Source records →
Content starts
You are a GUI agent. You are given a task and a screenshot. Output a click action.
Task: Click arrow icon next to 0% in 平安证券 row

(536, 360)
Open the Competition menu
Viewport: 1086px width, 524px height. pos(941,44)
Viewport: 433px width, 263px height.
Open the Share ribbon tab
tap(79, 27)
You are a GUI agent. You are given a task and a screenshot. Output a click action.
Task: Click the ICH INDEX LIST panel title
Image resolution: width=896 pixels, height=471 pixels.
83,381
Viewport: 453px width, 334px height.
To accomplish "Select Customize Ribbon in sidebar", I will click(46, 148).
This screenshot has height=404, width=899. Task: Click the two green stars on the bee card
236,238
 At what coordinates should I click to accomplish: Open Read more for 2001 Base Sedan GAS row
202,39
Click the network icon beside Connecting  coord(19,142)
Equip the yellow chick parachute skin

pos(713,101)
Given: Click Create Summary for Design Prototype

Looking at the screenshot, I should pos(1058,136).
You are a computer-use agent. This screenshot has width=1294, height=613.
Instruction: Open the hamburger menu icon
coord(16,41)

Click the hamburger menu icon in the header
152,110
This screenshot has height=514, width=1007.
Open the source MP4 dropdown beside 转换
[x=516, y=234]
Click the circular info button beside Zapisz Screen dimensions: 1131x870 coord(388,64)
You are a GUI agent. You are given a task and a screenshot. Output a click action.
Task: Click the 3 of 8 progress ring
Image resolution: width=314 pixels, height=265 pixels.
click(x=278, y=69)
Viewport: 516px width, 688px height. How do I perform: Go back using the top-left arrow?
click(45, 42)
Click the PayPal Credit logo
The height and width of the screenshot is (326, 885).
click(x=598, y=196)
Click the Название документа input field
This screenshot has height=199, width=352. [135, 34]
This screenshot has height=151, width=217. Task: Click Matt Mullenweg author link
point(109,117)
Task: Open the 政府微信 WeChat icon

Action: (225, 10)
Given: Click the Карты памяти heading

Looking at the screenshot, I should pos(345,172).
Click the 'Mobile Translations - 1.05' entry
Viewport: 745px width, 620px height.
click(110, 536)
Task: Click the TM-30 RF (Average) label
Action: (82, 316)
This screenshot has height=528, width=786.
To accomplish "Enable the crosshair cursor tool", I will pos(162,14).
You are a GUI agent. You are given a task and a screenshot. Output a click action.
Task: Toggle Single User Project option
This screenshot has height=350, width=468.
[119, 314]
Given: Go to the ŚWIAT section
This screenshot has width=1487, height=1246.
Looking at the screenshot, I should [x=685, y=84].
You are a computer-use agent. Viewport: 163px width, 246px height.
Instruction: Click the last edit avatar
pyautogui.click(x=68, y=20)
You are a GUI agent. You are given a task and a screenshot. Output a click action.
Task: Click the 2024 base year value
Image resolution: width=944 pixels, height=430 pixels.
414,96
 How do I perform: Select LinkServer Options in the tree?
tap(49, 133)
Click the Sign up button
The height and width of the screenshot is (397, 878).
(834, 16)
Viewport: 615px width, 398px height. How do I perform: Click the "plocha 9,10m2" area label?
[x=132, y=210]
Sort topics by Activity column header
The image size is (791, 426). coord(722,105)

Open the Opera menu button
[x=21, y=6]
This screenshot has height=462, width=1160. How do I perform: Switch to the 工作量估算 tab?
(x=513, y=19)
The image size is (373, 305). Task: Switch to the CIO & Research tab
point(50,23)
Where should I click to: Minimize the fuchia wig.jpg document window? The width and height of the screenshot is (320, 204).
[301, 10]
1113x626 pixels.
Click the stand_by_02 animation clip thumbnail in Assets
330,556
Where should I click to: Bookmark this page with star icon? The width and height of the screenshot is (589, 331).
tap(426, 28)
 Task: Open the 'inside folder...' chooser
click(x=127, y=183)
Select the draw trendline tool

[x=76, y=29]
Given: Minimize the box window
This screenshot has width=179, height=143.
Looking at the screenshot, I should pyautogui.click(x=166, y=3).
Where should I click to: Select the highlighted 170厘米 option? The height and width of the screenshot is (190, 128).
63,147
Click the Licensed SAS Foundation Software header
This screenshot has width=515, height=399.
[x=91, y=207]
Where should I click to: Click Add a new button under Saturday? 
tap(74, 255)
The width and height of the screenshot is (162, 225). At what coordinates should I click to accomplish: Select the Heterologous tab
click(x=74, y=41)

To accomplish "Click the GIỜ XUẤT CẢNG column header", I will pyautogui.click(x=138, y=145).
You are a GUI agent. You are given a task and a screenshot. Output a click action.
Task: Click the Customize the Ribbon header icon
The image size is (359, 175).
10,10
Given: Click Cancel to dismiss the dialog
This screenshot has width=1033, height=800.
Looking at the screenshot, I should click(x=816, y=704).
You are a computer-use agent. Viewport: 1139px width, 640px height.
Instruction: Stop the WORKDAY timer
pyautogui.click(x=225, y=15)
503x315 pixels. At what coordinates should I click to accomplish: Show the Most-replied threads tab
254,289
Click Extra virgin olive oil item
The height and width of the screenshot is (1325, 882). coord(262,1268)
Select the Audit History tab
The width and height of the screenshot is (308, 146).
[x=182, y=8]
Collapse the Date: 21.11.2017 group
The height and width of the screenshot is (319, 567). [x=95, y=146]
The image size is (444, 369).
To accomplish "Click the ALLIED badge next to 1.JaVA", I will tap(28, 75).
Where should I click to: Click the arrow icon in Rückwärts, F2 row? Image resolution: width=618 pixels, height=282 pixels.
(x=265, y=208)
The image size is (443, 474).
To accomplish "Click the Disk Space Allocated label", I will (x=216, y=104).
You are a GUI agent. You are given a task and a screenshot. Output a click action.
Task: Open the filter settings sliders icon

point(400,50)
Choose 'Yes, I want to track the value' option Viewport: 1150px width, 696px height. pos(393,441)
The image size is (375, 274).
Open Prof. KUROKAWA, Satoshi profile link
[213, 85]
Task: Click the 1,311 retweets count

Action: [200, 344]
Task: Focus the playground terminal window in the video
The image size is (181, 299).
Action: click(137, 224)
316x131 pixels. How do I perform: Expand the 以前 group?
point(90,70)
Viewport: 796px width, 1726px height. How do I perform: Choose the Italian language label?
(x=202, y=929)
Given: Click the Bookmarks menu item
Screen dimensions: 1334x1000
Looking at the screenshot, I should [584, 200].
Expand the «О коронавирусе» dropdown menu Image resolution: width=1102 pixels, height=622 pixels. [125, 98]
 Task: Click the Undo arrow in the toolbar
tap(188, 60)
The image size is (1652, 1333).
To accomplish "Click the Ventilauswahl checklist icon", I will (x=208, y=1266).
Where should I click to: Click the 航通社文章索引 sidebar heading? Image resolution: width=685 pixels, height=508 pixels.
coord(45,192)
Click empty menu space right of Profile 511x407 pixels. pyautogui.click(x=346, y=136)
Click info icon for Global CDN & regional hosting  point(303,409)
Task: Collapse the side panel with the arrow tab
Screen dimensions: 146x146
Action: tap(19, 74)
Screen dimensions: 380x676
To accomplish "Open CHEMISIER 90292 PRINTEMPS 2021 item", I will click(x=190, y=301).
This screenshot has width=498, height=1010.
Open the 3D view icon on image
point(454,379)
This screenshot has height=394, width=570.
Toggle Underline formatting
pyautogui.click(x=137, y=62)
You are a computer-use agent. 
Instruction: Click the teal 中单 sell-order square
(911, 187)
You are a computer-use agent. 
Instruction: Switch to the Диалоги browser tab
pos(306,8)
Content ends
For every line in the data above that has the string "info", return that line.

Result of the exercise →
Click the circular info button beside Zapisz Screen dimensions: 1131x870 coord(388,64)
Click info icon for Global CDN & regional hosting  point(303,409)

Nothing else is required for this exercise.